The interest of O’Neill, 33, in environmental issues ramped up while she was working at Interior Design magazine in New York. Impressed by an exciting surge in eco-design and sustainable architecture, she helped in 2004 to launch treehugger.com, which has grown into one of the Web’s preeminent ecological lifestyle Web sites (it was acquired by the Discovery Channel in August).
The freelancer helps to take some of the mystery out of going green, writing for Slate, for example, in 2006 on how transportation is one of the biggest contributors in producing carbon dioxide. Her article noted how seeming small things can make a big difference since, for example, an estimated 32 million US vehicles ride on under-inflated tires, wasting 500 million gallons of gas each year.
O’Neill spent summers in Rhode Island as a kid and returned after getting married in 2003. Hailed as one of the “greatest brains in the field” by Glamour magazine’s eco-issue in April, she has contributed to various periodicals and is contributing editor for green design at Design New England, a shelter magazine published by Boston Globe Media. And like a true greenie, O’Neill includes in a note in her bio on how she resides “with her husband, son, several pets, and a hearty composting bin.”
Leaders in the fight
Apeiron and grow smart RI help to show the way
One day, green practices will be the norm, and the wasteful old practices of yesteryear will seem quaint and unusual. While that time is still a ways off, two local organizations, the Apeiron Institute for Environmental Living and Grow Smart Rhode Island, deserve credit for helping to set us in the right direction.
The mission of Grow Smart, helmed by the energetic Scott Wolf, is inherently green: helping to preserve Rhode Island’s special sense of place by fighting sprawl and, as its name implies, encouraging smart growth. In an increasingly big-box culture, the importance of this effort can’t be emphasized enough. Between 1961 and 1995, Rhode Island’s consumption of land increased at nine times our population growth. Providence-based Grow Smart also notes that staying on our current sprawl course through 2020, rather than pursuing a modest shift toward development in the state’s urban core and ring communities, will cost taxpayers almost $1.5 billion.
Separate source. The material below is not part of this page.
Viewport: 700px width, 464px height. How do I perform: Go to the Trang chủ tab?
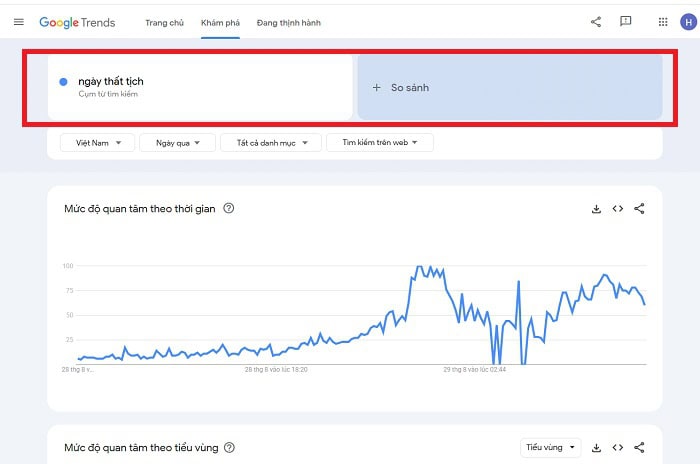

The focus of Apeiron, led by Brad Hyson, is similarly based on sustainability. Noting Rhode Island’s place as the smallest state in the most powerful nation of earth, the institute has cited the Ocean State “as a ripe model for transformation, to show the rest of the nation how to grow in harmony with the Earth.” To help make this a reality, the institute pursues a variety of efforts: in 2001, it launched Sustainable RI (sustainableri.org), which has attracted more than 50 partners. Providence-based Apeiron’s Center for Environmental Living in Coventry models more than 50 innovative ecological systems, technologies, and products. Among other efforts, Apeiron also sponsors an annual Sustainable Living Festival.
While going green remains an uphill battle in a disposable culture, the efforts of Grow Smart and Apeiron point to the possibilities of a brighter future.